In order to make the outcomes useful, they need to be used in a course, by mapping activities, resources, etc. to an outcome. However, there could be thousands of individual outcomes in a Moodle, so we want to simplify interfaces and relationships in the system. This is achieved by allowing an administrator or (optionally) an instructor to map their course against an Outcome Set. Once they have made this association, this outcome set will be the default outcome set for mapping and reporting, greatly simplifying the workflow for the user. A course can be mapped against 0, 1, or many Outcome Sets.

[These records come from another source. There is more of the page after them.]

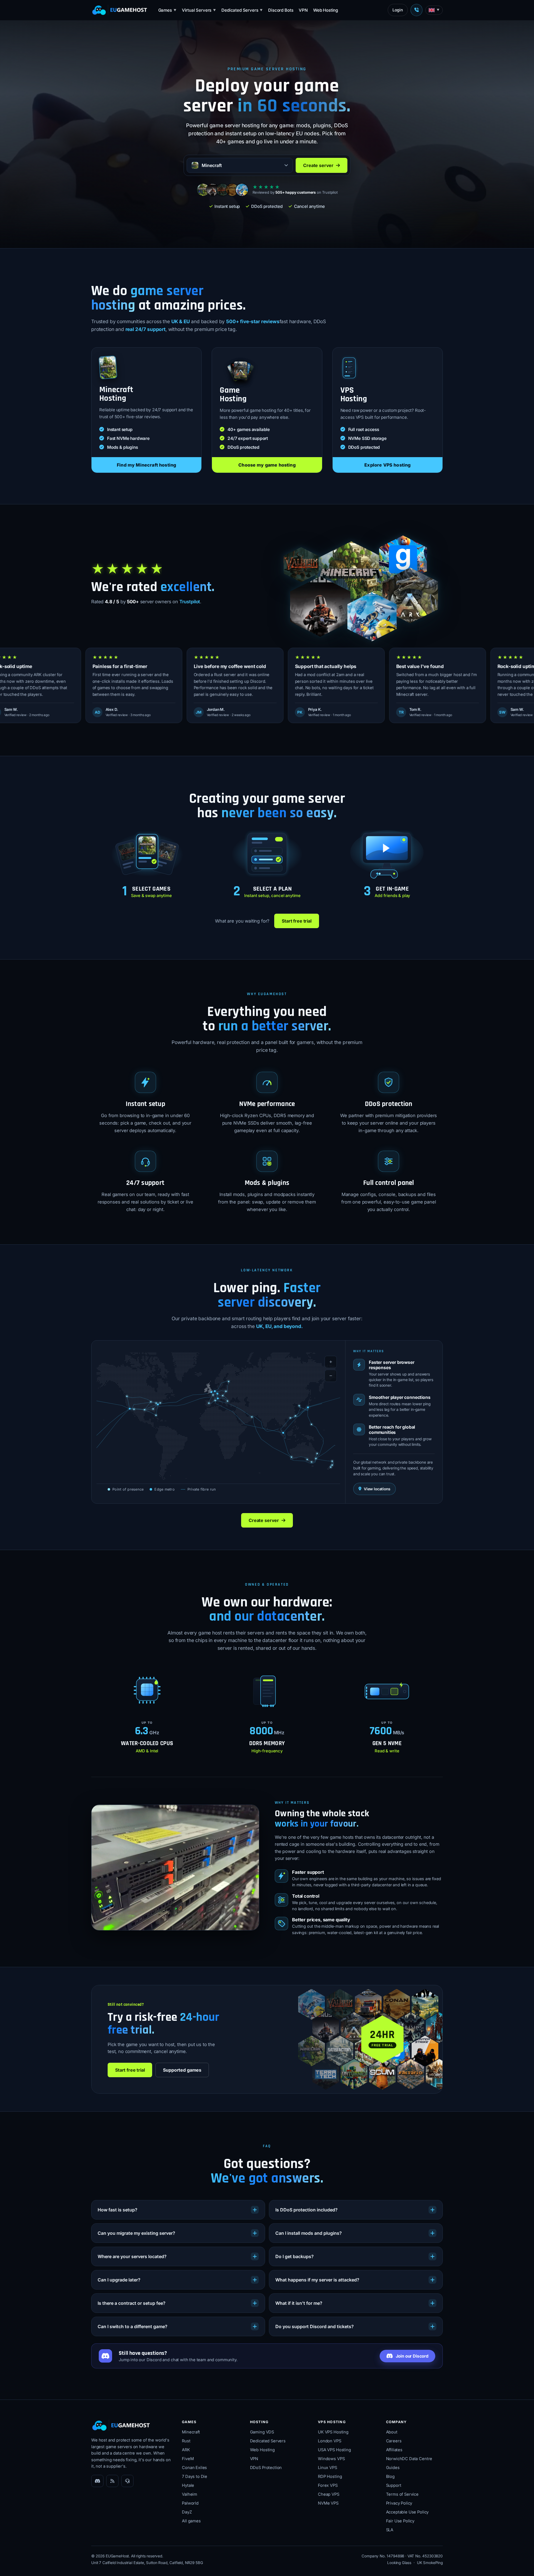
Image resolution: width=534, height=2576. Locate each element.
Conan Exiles (194, 2467)
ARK (186, 2449)
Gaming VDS (262, 2432)
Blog (390, 2476)
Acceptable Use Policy (407, 2512)
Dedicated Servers (242, 10)
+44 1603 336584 (416, 10)
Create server (318, 165)
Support (393, 2485)
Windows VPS (331, 2458)
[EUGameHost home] (119, 10)
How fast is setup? (117, 2210)
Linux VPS (327, 2467)
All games (191, 2520)
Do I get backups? (294, 2256)
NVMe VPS (328, 2503)
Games (167, 10)
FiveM (188, 2458)
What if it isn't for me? (298, 2303)
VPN (303, 10)
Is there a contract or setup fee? (131, 2303)
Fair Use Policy (400, 2520)
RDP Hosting (330, 2476)
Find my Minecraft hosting (146, 465)
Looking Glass (399, 2562)
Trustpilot (189, 601)
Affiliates (394, 2449)
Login (397, 10)
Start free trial (296, 921)
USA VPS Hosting (334, 2449)
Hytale (188, 2485)
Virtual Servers (199, 10)
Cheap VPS (328, 2494)
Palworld (190, 2503)
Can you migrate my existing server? (136, 2233)
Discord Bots (280, 10)
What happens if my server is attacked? (317, 2280)
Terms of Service (402, 2494)
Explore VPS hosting (387, 465)
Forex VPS (328, 2485)
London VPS (329, 2440)
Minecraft (191, 2432)
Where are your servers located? (132, 2256)
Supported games (182, 2070)
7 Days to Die (194, 2476)
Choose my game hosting (267, 465)
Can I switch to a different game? (132, 2326)
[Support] (127, 2481)
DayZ (187, 2512)
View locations (377, 1489)
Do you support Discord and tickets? (314, 2326)
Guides (393, 2467)
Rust (186, 2440)
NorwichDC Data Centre (409, 2458)
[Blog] (112, 2481)
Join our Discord (412, 2356)
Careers (394, 2440)
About (391, 2432)
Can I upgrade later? (119, 2280)
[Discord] (97, 2481)
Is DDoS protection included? (306, 2210)
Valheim (189, 2494)
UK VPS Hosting (333, 2432)
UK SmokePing (430, 2562)
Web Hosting (325, 10)
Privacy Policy (399, 2503)
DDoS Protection (266, 2467)
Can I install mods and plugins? (308, 2233)
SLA (390, 2529)
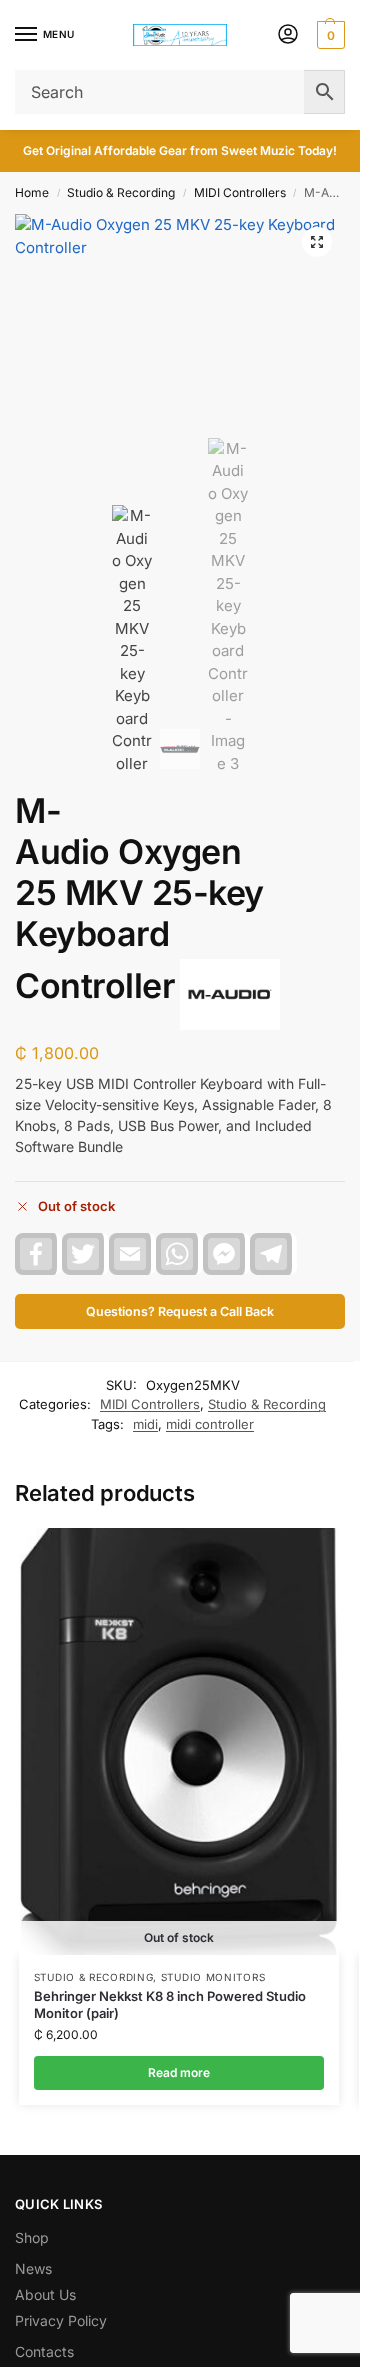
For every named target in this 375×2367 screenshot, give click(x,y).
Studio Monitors (213, 1977)
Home (32, 192)
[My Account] (288, 35)
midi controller (210, 1424)
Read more (179, 2072)
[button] (328, 35)
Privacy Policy (61, 2320)
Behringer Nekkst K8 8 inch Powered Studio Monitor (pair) (170, 2004)
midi (145, 1424)
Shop (32, 2237)
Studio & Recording (121, 192)
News (33, 2268)
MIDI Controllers (240, 192)
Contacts (44, 2351)
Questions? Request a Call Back (180, 1311)
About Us (45, 2294)
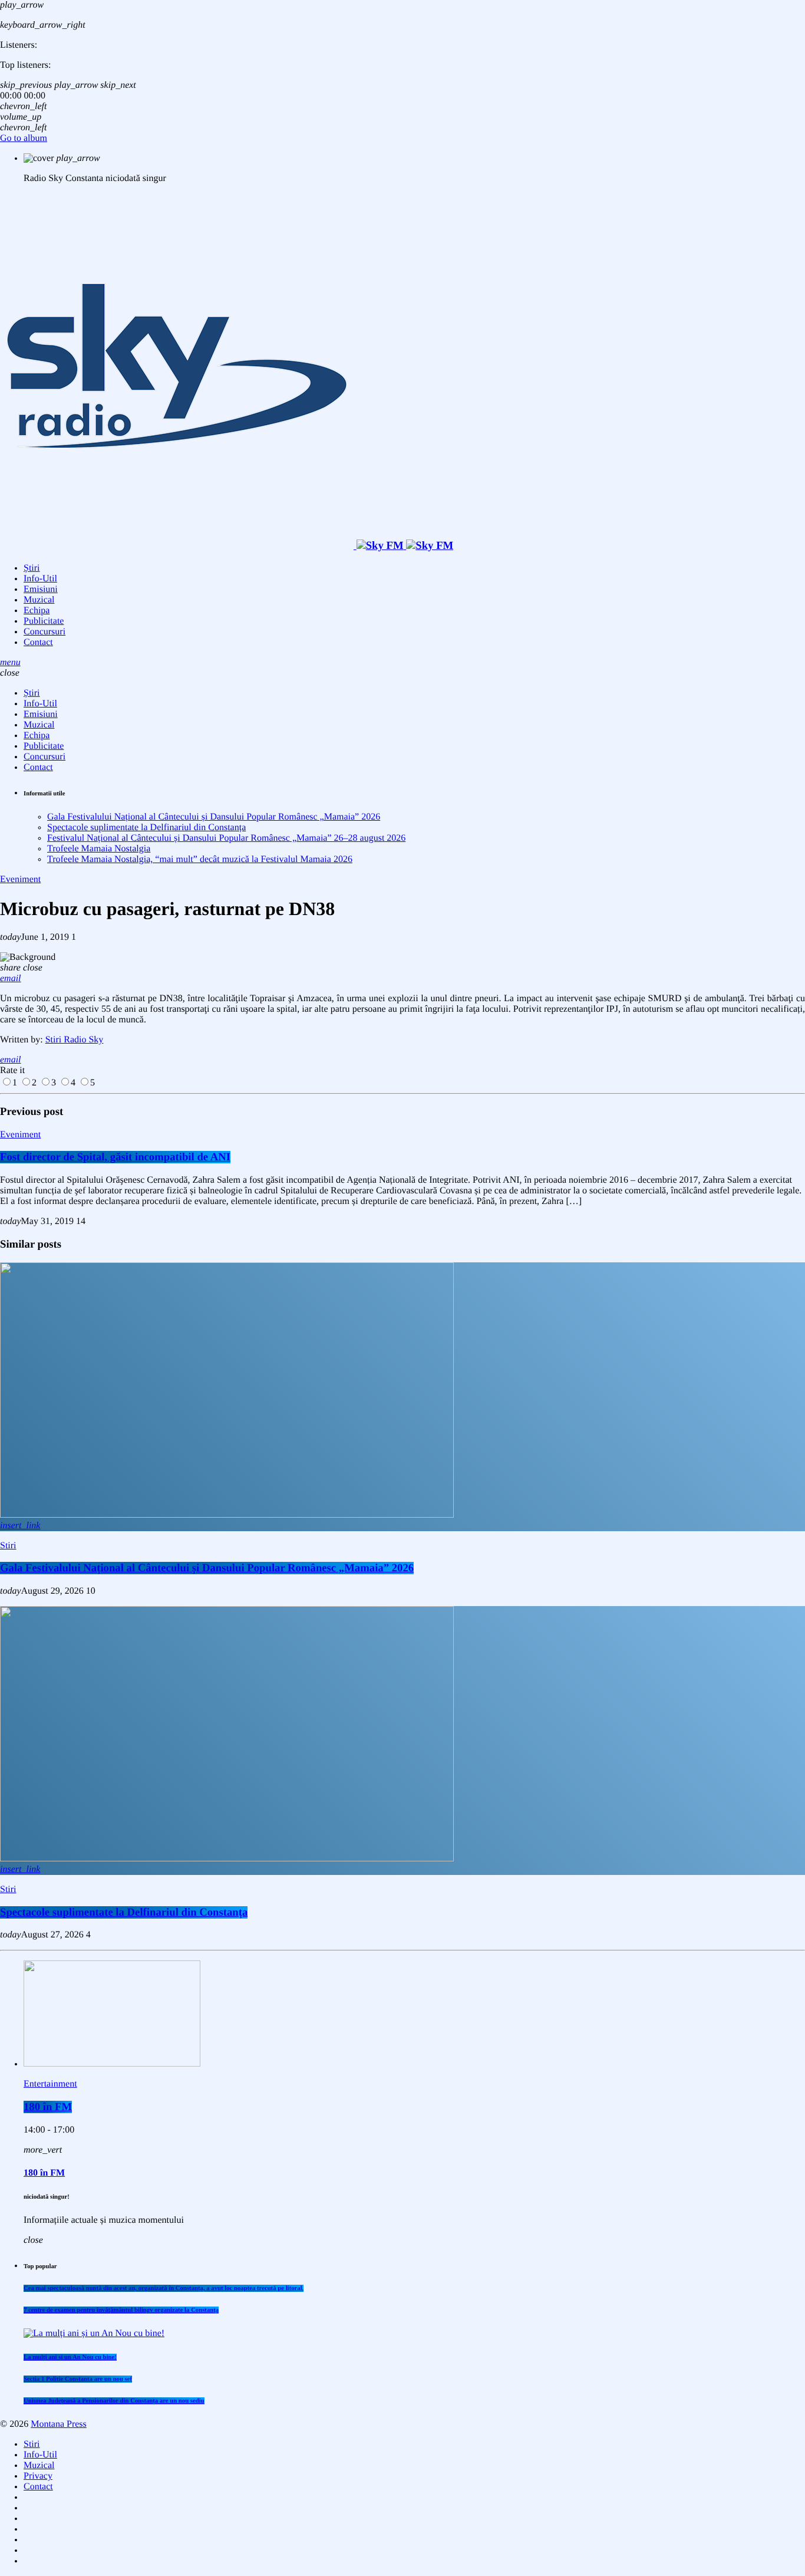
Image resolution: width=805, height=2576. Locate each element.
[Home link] (226, 545)
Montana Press (59, 2424)
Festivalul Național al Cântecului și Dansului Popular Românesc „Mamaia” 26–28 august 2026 (226, 838)
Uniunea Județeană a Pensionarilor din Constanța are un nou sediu (114, 2400)
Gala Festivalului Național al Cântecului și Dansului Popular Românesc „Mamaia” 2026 (213, 817)
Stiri (8, 1546)
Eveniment (20, 879)
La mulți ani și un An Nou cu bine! (70, 2357)
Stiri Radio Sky (74, 1040)
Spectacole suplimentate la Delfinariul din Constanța (146, 828)
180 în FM (48, 2107)
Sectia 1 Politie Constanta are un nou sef (78, 2379)
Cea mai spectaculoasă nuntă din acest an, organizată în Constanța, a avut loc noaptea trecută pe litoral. (163, 2288)
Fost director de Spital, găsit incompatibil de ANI (115, 1157)
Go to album (23, 138)
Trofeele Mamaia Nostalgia (98, 849)
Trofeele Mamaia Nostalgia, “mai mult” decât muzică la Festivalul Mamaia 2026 (199, 859)
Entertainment (50, 2084)
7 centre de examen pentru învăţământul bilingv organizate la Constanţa (121, 2310)
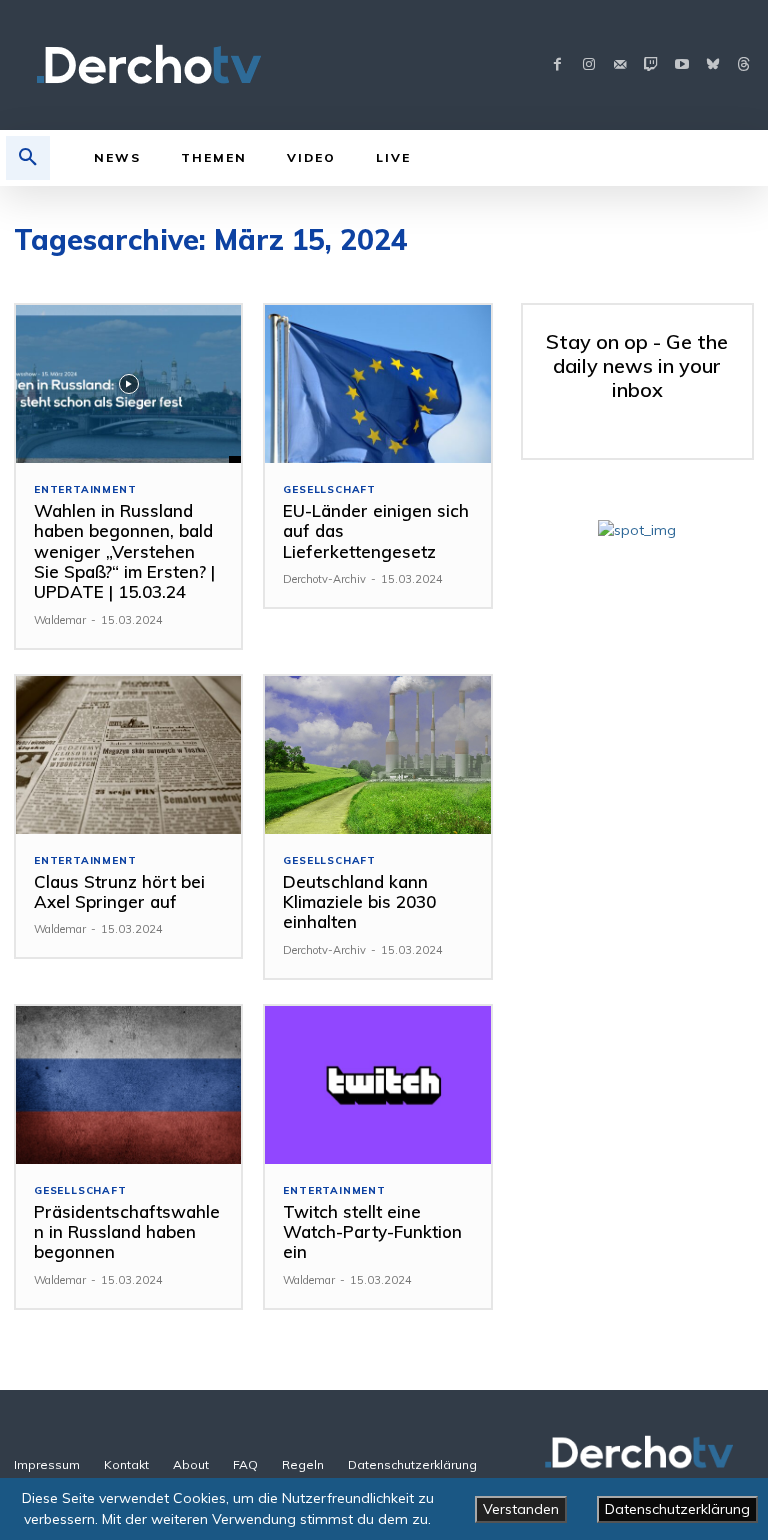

Outcome-Course Relationship.png

Let me give a couple of specific examples where this is important:

Backup and Restore of Mapped Content

Assume that I have backed up a course that has mapped all of its content against Outcome Set A. I now restore that content into a new course, which only has an association with Outcomes Set B. Two important things here:

  • The mappings to Outcome Set A are not lost. They transfer with the content.
  • The Mappings to Outcome Set A are not visible unless the new course is also mapped against Outcome Set A.

Accidental Deletion of Course Mapping

Assume that a course is mapped against Outcome Set Z. The instructor has spent the last two weeks creating content and mapping it against individual items and questions, etc. As part of the batch process that runs to update courses from the Student Information System, the mapping of the course to Outcome Set Z is lost. This should NOT be cascaded down to delete all of the individual content mappings. The mappings should remain, and, if the course is reassociated with Outcome Set Z, the mappings will appear.

Relationship to Activities, Resources, Quiz Questions, and Rubric Rows

While you can map an outcome set to a course, the key relationship is really when an outcome itself is mapped against an activity, resource, quiz question or rubric row. This is the key relationship, because this is how performance is measured. A couple of key points about the relationships here:

  • An Outcome can be mapped against multiple resources, activities, quiz questions, etc. within the same course.
  • An Activity, resource, etc. can have multiple outcomes mapped against it as well (Example: A video lecture might cover 8 or 9 different outcomes)
  • An activity, resource, etc. can be mapped against multiple outcomes from DIFFERENT outcome sets at the same time.